Avellar é um veterano que já se apresentou com Milton Nascimento, Djavan, Airto Moreira e Flora Purim, além de render homenagens a Caetano Veloso e outros compositores em discos-solo. O músico aparece agora como compositor e desova criatividade.
O CD é um misto de concerto com improvisação jazzística em que o piano reina solitário. Ao contrário do que ocorre com discos nesse formato, Avellar toca sem descambar para o exibicionismo fácil do virtuosismo. Ou seja, é um disco intimista mas com doses de sobriedade, sem viagens alucinadas.
Fui para o estúdio e em dois dias gravei o disco todo. Sei que o momento é meio nublado para esse tipo de música, comenta Avellar, descartando as possibilidades comerciais do álbum. O lançamento traz dez temas instrumentais que passam longe de qualquer tentativa de agradar ao público afoito pelos modismos da indústria fonográfica.
A originalidade já está presente em Pierrot no Frevo, que abre o CD. Ao contrário do tratamento triste que o personagem recebe no Carnaval brasileiro, Avellar optou por deixá-lo mais alegre associando-o com o ritmo pernambucano. O resultado é uma faixa mais animada.
Já em A Bailarina, o erudito fala mais alto em uma melodia consistente inspirada em Chopin.
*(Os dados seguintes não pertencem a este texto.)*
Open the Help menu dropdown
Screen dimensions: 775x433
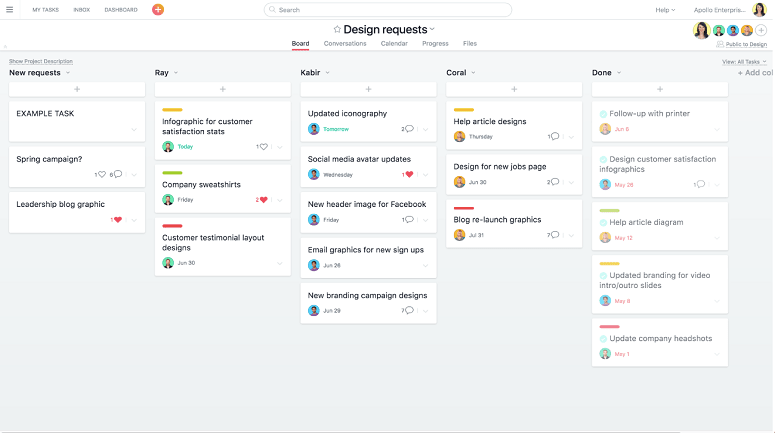click(665, 10)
Representa a solidão da bailarina e o lado eremita do artista, é um trabalho artesanal e solitário, explica o músico. O terceiro tema, Erick e Vivian, retrata a infância dos filhos do compositor. Não falta vivacidade.
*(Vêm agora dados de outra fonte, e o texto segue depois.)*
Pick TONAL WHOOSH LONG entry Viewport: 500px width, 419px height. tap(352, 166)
Em Feliz, há apenas a busca de representação do sentimento e que antecede a entrada de Tango nº 1. Apesar do título, a música é um apanhado de sentimentos evocados pelo gênero musical argentino, e não um tango em si. É uma visão que eu tenho do tango. Gosto muito de música argentina, que passa uma tristeza contemplativa, acentua. A mesma receita vale para Tango nº 2, que fecha o álbum.
Já na faixa seguinte, Segóvia, Cidade e o Castelo, prevalece o arrebatamento de Avellar diante de um show: Estive lá tocando com o Milton e assisti a um show em um castelo. Foi muito bom, saímos calados. Aí compus esta faixa, que é bem soturna.
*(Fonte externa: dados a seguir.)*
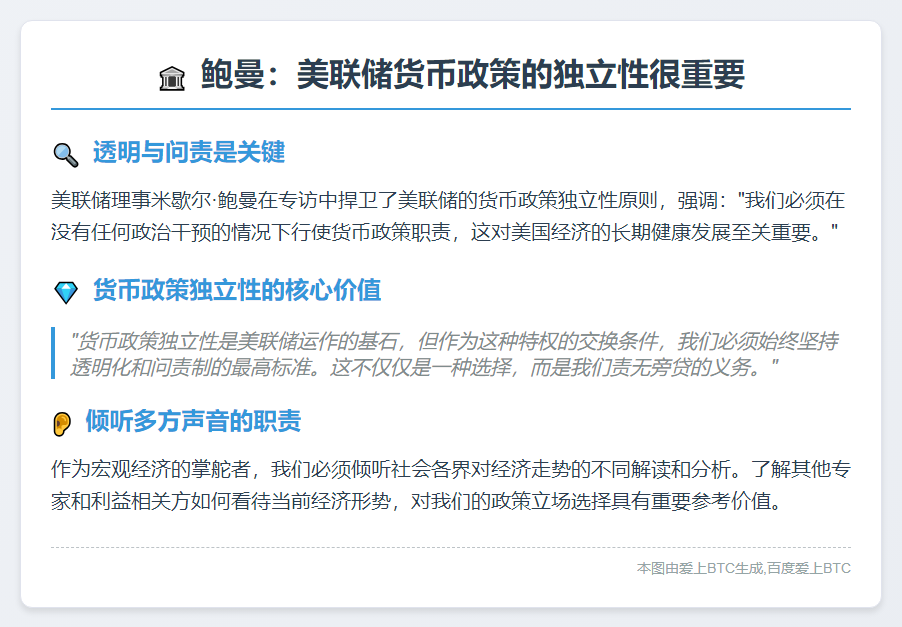Click the icon beside 倾听多方声音的职责
The width and height of the screenshot is (902, 627).
(x=62, y=423)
As influências também se multiplicam. Inspirado em Bill Evans e em compositores brasileiros, surge Valsa. Do Outro Lado do Mundo tem dedicatória. Foi feita para Zizi Possi após gravações com Airto Moreira e Flora Purim em Londres. A nona música, Paisagem de Ipanema também traz uma grande aproximação com a música erudita. Luiz Avellar em Movimento já está nas lojas.(R.P.)
Luiz Avellar em Movimento (Savalla Records). Preço médio: R$ 21,00.